◆ TASK
Only one stretch of the data below is needed. Output the lines from the one with "Image resolution: width=430, height=1289." up to and including the one with "UltimatelySocial (215, 1279)", exactly as they stand.

◆ RECORDS FOR PROCESSING
================================

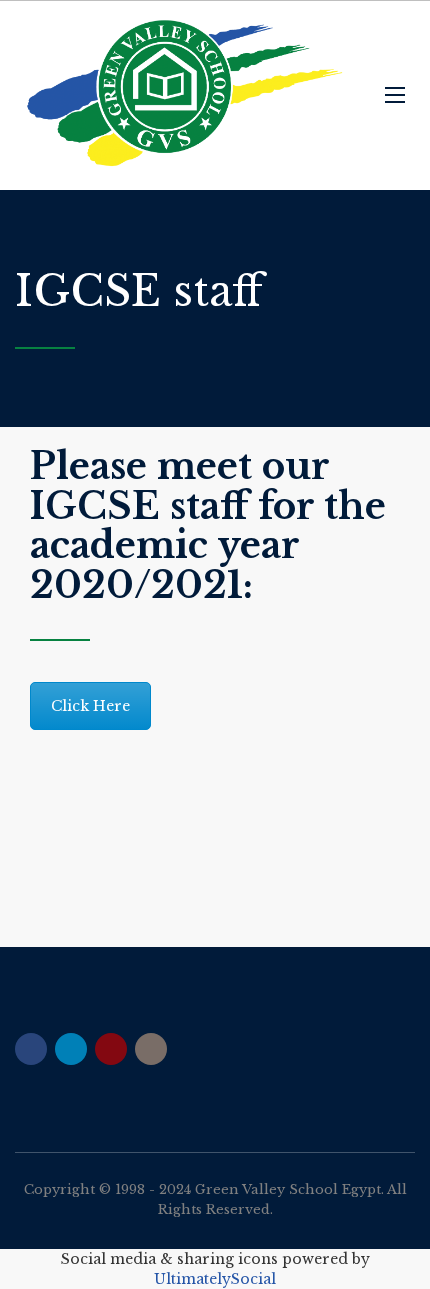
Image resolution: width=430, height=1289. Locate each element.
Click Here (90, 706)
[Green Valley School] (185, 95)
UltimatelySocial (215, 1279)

================================

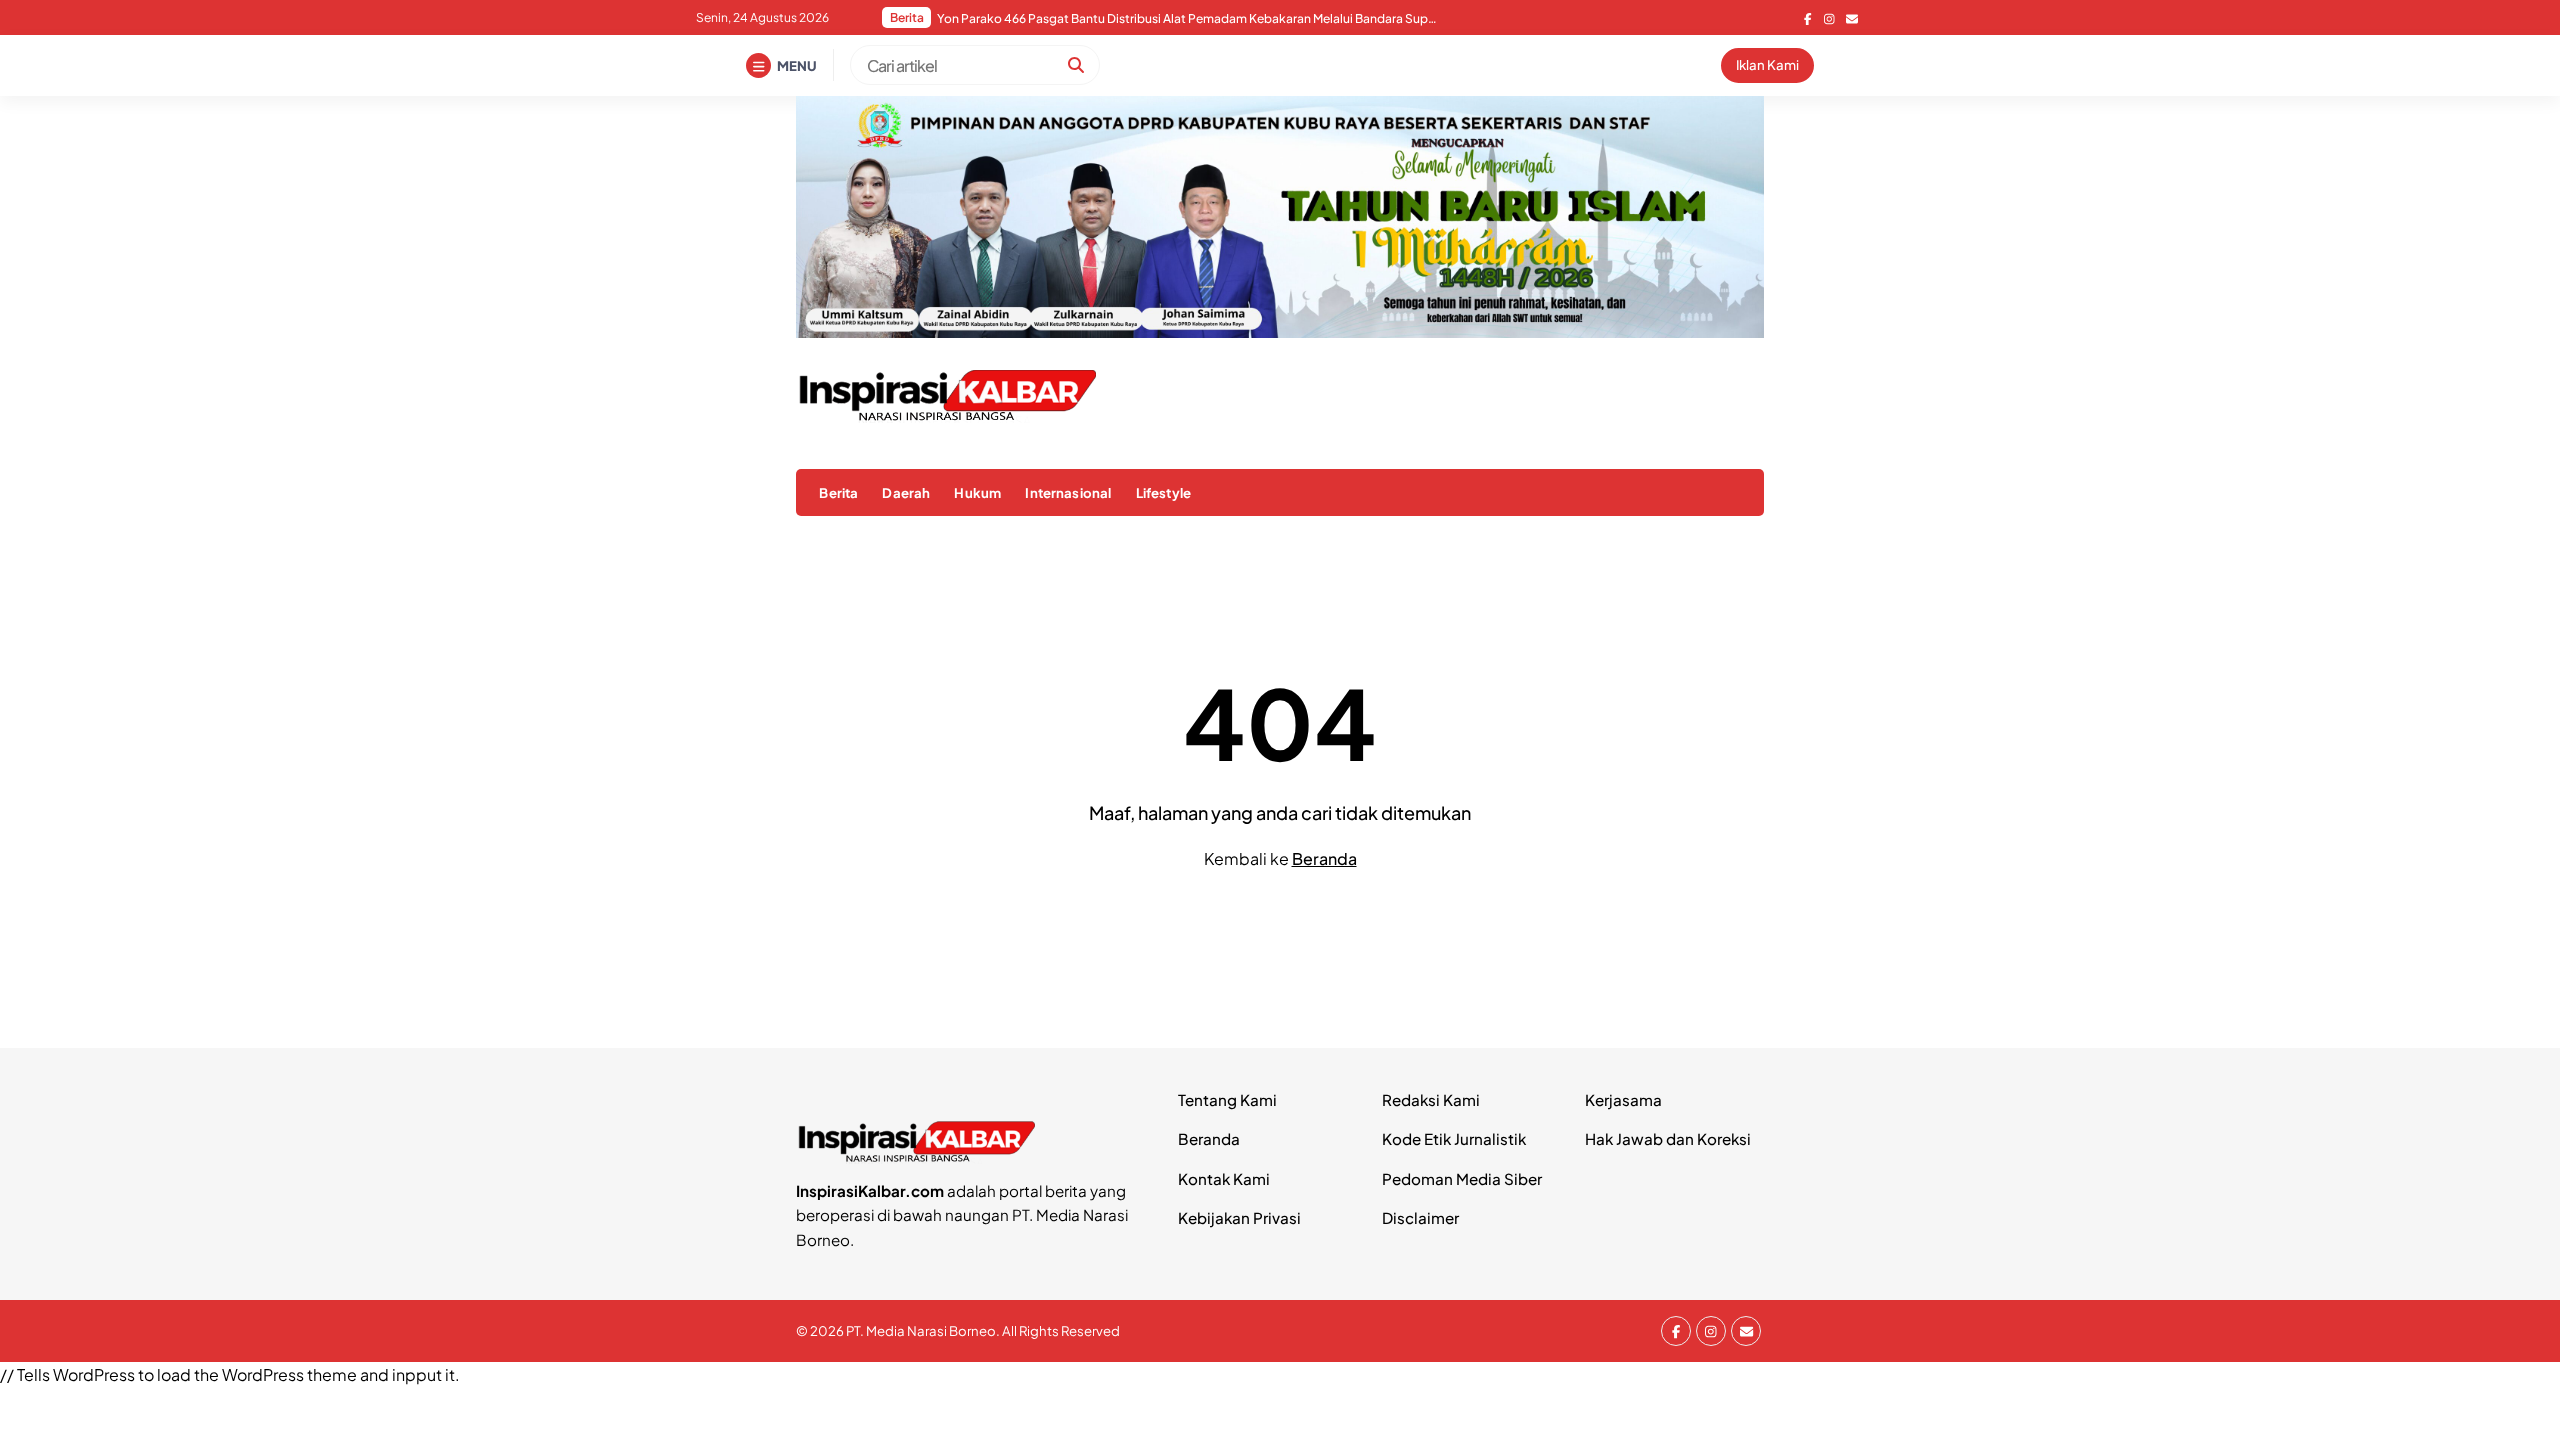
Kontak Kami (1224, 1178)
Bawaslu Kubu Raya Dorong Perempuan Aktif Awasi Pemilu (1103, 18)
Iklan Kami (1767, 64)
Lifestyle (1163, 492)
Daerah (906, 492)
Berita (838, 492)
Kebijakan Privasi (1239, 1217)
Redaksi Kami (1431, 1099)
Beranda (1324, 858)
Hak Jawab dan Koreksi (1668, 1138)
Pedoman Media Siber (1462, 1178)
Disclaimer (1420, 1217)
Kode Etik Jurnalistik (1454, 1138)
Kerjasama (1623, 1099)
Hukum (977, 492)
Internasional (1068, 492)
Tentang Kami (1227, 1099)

================================

◆ RESPONSE TO THE EXERCISE
Image resolution: width=430, height=1289. Locate each element.
Click Here (90, 706)
[Green Valley School] (185, 95)
UltimatelySocial (215, 1279)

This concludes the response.